I have some serious issues trying to understand the idea of the spin in the context of the Stern-Gerlach experiment and would appreciate some assistance!

Assuming that a homogenous magnetic field $B$ in the "North-wards" $z$-direction, assume that there is a magnetic dipole moment $\mu$ pointing $3\pi /4$ away from the "North" (i.e. South-East).

My text states that there will be a torque that comes in the form of
$$\vec{\tau} = \vec{\mu} \times \vec{B}$$
which aligns the moment to the B-field, according to the right-hand rule.

It later states: "But the intrinsic angular momentum, the spin, of the atom is proportional to $\vec{\mu}$, and the rate change of angular momentum is just the torque, we have
$$\frac{d \vec{\mu}}{dt} \propto \vec{\mu} \times \vec{B}$$
which is to say the dipole moment precesses about $\vec{B}$"

It then goes on to say that the potential energy $E = - \vec{\mu} \cdot \vec{B}$ doesn't change, which means that the angle between $\vec{\mu}$ and $\vec{B}$ doesn't as well.

My questions are:

1) Applying the right-hand rule to $\frac{d \vec{\mu}}{dt}$ (for this example), I get a vector pointing out of this page, is this the direction in which the magnetic moment precesses?

2) It was stated that a magnetic moment in a $\vec{B}$ field experiences a torque aligning the moment to the magnetic field, yet $E = - \vec{\mu} \cdot \vec{B}$ was stated to be constant. Is this statement not contadictory? One states that the angle between $\mu$ and $B$ changes, while the other states that they stay constant.

The text later states that the magnetic moments are only measured to be either parallel or antiparallel to a given magnetic field. Which seems to throw the idea of precession out of the window and further adds to my confusion.
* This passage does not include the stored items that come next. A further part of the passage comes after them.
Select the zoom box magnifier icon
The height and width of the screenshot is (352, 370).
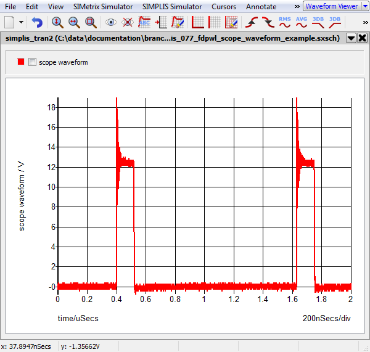(x=91, y=22)
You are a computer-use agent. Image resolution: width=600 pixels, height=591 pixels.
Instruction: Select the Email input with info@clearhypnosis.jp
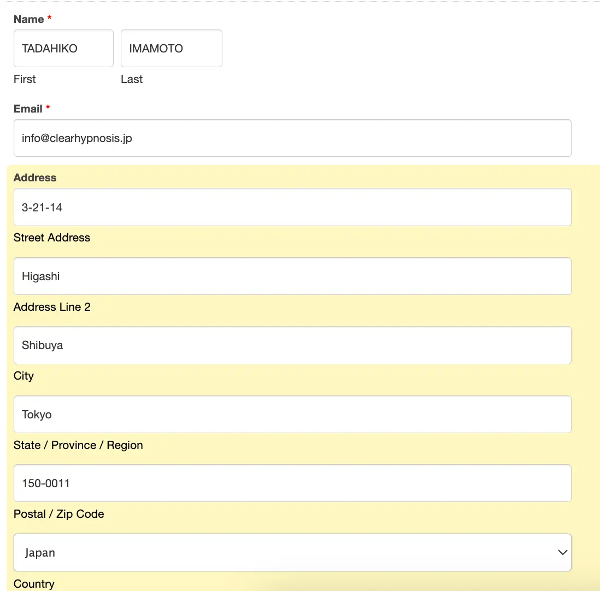[292, 138]
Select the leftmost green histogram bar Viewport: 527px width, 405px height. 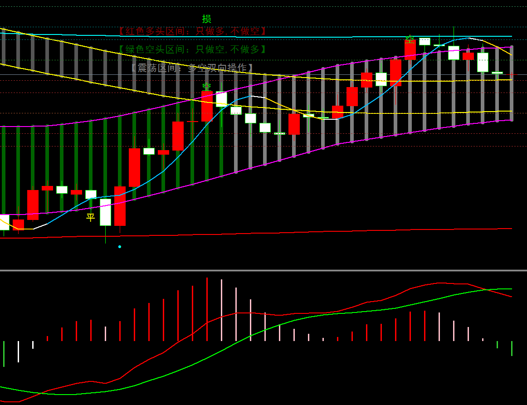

I must note that this is my first encounter with spins, so explanations that aren't too technical are greatly appreciated!

 

[DrClaude]

1) Applying the right-hand rule to $\frac{d \vec{\mu}}{dt}$ (for this example), I get a vector pointing out of this page, is this the direction in which the magnetic moment precesses?

The magnetic moment precesses around $\vec{B}$.

2) It was stated that a magnetic moment in a $\vec{B}$ field experiences a torque aligning the moment to the magnetic field, yet $E = - \vec{\mu} \cdot \vec{B}$ was stated to be constant. Is this statement not contadictory? One states that the angle between $\mu$ and $B$ changes, while the other states that they stay constant.

The first statement is classical, the second quantum mechanical. In QM, if the field is static, then the Hamiltonian is independent of time, so energy is conserved, as is the projection along $\vec{B}$.

The text later states that the magnetic moments are only measured to be either parallel or antiparallel to a given magnetic field. Which seems to throw the idea of precession out of the window and further adds to my confusion.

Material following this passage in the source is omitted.